DATA PROVIDED: Begin

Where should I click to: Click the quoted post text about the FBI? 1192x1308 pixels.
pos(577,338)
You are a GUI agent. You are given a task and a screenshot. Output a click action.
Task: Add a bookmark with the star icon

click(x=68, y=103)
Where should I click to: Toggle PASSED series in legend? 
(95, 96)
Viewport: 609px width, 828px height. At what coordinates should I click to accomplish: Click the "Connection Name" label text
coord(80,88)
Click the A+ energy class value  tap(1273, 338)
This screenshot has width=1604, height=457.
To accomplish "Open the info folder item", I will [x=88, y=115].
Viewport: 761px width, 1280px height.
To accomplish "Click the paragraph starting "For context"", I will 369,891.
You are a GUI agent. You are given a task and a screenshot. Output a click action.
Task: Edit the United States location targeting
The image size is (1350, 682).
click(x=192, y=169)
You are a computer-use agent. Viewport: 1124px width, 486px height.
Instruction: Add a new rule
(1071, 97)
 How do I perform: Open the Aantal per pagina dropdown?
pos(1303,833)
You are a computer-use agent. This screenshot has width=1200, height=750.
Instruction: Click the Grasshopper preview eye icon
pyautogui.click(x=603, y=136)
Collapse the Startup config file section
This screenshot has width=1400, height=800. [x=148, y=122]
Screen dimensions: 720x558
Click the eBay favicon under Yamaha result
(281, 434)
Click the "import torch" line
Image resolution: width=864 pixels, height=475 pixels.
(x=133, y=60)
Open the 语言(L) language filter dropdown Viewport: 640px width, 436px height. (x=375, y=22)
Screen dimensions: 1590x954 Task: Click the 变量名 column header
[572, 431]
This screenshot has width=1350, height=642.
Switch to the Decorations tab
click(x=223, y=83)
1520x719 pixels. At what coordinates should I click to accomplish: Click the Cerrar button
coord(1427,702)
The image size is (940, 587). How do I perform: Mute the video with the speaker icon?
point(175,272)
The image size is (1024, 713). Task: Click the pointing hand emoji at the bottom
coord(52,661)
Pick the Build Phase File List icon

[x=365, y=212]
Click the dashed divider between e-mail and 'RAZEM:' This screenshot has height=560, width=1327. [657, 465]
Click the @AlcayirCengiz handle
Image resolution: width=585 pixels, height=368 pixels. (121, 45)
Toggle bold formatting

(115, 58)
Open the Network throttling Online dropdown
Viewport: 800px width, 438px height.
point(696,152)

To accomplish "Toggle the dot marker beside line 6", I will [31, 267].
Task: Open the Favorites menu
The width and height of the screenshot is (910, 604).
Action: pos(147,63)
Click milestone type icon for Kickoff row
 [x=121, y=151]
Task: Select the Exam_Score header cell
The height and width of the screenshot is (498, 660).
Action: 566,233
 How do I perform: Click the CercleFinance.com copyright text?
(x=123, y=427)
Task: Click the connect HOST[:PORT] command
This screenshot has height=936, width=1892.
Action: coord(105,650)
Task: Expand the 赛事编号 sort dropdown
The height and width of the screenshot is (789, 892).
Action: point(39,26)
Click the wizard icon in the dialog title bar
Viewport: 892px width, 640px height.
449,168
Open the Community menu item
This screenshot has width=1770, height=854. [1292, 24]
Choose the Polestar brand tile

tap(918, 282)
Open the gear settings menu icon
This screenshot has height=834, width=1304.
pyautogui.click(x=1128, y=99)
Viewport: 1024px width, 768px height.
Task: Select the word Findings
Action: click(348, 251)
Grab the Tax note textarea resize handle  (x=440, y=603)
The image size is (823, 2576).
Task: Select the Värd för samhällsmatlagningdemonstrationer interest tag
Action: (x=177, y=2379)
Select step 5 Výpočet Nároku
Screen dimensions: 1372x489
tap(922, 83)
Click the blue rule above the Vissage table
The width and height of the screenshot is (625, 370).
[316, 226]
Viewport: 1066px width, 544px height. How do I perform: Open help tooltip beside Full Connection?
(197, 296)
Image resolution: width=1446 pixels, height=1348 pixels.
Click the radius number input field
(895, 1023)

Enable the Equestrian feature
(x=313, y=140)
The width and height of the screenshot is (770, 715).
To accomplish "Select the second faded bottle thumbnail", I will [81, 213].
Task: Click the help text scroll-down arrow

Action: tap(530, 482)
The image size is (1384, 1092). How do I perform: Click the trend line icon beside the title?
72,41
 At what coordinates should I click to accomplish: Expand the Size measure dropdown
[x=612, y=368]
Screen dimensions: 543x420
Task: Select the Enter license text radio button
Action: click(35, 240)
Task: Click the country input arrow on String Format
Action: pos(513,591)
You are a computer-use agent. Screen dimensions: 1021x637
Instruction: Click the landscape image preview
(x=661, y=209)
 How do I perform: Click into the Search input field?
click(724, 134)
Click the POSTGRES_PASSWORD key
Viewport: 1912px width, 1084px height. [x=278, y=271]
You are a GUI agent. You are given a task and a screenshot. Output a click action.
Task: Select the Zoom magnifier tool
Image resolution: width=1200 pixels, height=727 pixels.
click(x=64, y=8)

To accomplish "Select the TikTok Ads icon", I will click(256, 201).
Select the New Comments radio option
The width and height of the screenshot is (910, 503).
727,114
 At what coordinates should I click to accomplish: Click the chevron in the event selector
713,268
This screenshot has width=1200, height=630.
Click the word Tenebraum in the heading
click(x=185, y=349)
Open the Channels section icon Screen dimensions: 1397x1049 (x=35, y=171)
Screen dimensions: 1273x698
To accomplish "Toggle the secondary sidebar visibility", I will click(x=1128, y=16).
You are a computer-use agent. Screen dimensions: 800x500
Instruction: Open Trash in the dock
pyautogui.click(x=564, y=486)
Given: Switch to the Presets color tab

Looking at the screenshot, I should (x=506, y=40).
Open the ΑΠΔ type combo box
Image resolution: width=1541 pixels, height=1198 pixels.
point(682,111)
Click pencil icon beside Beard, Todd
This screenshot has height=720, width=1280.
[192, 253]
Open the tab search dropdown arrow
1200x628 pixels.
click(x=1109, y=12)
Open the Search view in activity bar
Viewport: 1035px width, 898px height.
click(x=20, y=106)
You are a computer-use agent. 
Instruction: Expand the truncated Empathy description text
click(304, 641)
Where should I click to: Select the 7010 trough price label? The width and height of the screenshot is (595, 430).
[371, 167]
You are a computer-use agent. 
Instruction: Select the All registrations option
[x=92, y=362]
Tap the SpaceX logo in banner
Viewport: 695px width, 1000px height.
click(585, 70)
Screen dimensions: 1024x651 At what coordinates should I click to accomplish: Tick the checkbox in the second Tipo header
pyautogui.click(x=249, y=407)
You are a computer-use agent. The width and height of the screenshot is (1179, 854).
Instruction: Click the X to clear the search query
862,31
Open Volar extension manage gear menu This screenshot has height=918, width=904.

DATA PROVIDED: End

--- REQUIRED ACTION ---
When copying the data above, please keep exactly the lines from its first line through the line with "This screenshot has width=1350, height=642.", both ends included, and drop the rest.

--- SOLUTION TO THIS TASK ---
Where should I click to: Click the quoted post text about the FBI? 1192x1308 pixels.
pos(577,338)
You are a GUI agent. You are given a task and a screenshot. Output a click action.
Task: Add a bookmark with the star icon

click(x=68, y=103)
Where should I click to: Toggle PASSED series in legend? 
(95, 96)
Viewport: 609px width, 828px height. At what coordinates should I click to accomplish: Click the "Connection Name" label text
coord(80,88)
Click the A+ energy class value  tap(1273, 338)
This screenshot has width=1604, height=457.
To accomplish "Open the info folder item", I will [x=88, y=115].
Viewport: 761px width, 1280px height.
To accomplish "Click the paragraph starting "For context"", I will 369,891.
You are a GUI agent. You are given a task and a screenshot. Output a click action.
Task: Edit the United States location targeting
The image size is (1350, 682).
click(x=192, y=169)
You are a computer-use agent. Viewport: 1124px width, 486px height.
Instruction: Add a new rule
(1071, 97)
 How do I perform: Open the Aantal per pagina dropdown?
pos(1303,833)
You are a computer-use agent. This screenshot has width=1200, height=750.
Instruction: Click the Grasshopper preview eye icon
pyautogui.click(x=603, y=136)
Collapse the Startup config file section
This screenshot has width=1400, height=800. [x=148, y=122]
Screen dimensions: 720x558
Click the eBay favicon under Yamaha result
(281, 434)
Click the "import torch" line
Image resolution: width=864 pixels, height=475 pixels.
(x=133, y=60)
Open the 语言(L) language filter dropdown Viewport: 640px width, 436px height. (x=375, y=22)
Screen dimensions: 1590x954 Task: Click the 变量名 column header
[572, 431]
This screenshot has width=1350, height=642.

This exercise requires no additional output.